Gregory R. Wessel, Vashon, WA (gwessel@publicgeology.org)

I have been a meat-and-two-veg geologist for about 40 years, and during that time I have worked in mineral exploration (metals and industrial minerals), oil exploration, and most recently as an engineering geologist dealing with geologic hazards.  I have done geologic mapping and structural geology across the western United States and in Bolivia, and I have worked on other projects in Russia, Poland and Ukraine at a time when people were more optimistic about working across the former Iron Curtain.  I have been lucky enough to see some amazing geology and incredible natural beauty, as well as to have met and worked with people who live in very different circumstances from my own. 

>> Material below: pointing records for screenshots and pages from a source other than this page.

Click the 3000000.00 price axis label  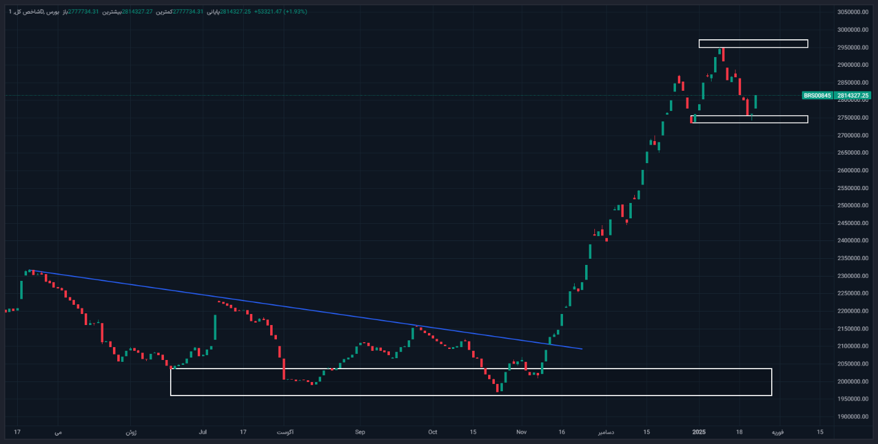point(853,29)
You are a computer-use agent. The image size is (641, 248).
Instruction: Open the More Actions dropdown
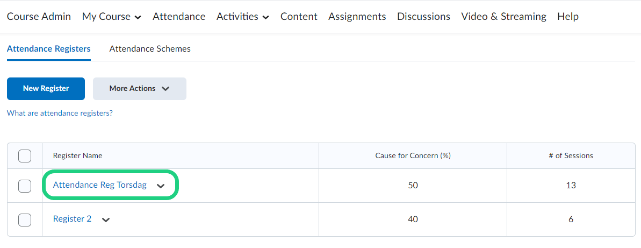click(139, 89)
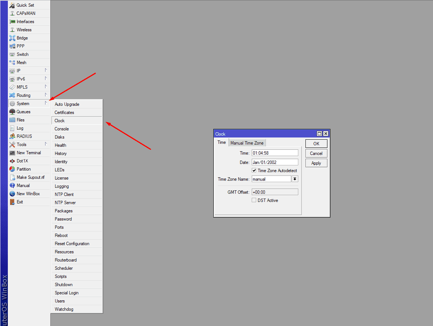Image resolution: width=433 pixels, height=326 pixels.
Task: Click the Bridge icon in sidebar
Action: coord(12,38)
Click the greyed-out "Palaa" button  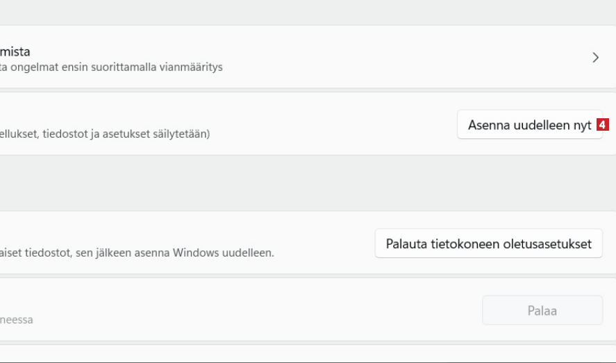click(542, 311)

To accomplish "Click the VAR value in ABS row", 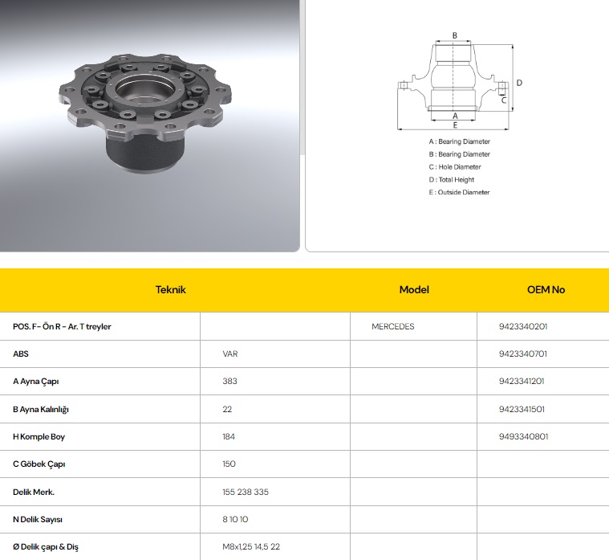I will click(x=230, y=354).
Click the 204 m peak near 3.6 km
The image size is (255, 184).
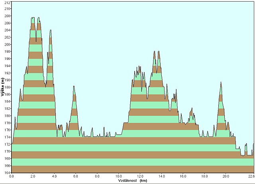pyautogui.click(x=50, y=30)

All of us recognize the kinship that geoscientists share.  It doesn’t matter where you are from, what language you speak or what color you are, if you’re a geoscientist you’re a member of the geo tribe.  For that reason, it’s easy for us to work together, but we’re not always connected enough to take advantage of that affinity. 

Geoscientists share another commonality: most of the problems facing mankind, at least those that are not manmade, are geologic problems.  Whether it be water supplies, access to mineral resources or arable land, energy production generation, or climate change, we know more about these things than anyone.  It only makes sense for us to work together to enlighten and guide mankind, which is something many of us already do very well.  As well as natural scientists, many of us are also natural teachers.

My hope is that through the Geoscience and Society Summit we will be able to find better ways to communicate and cooperate across the borders that exist in society, both with ourselves and with others.  I hope that we can find better ways to share our understanding of the nature and significance of the challenges we face so that we can effect real change. 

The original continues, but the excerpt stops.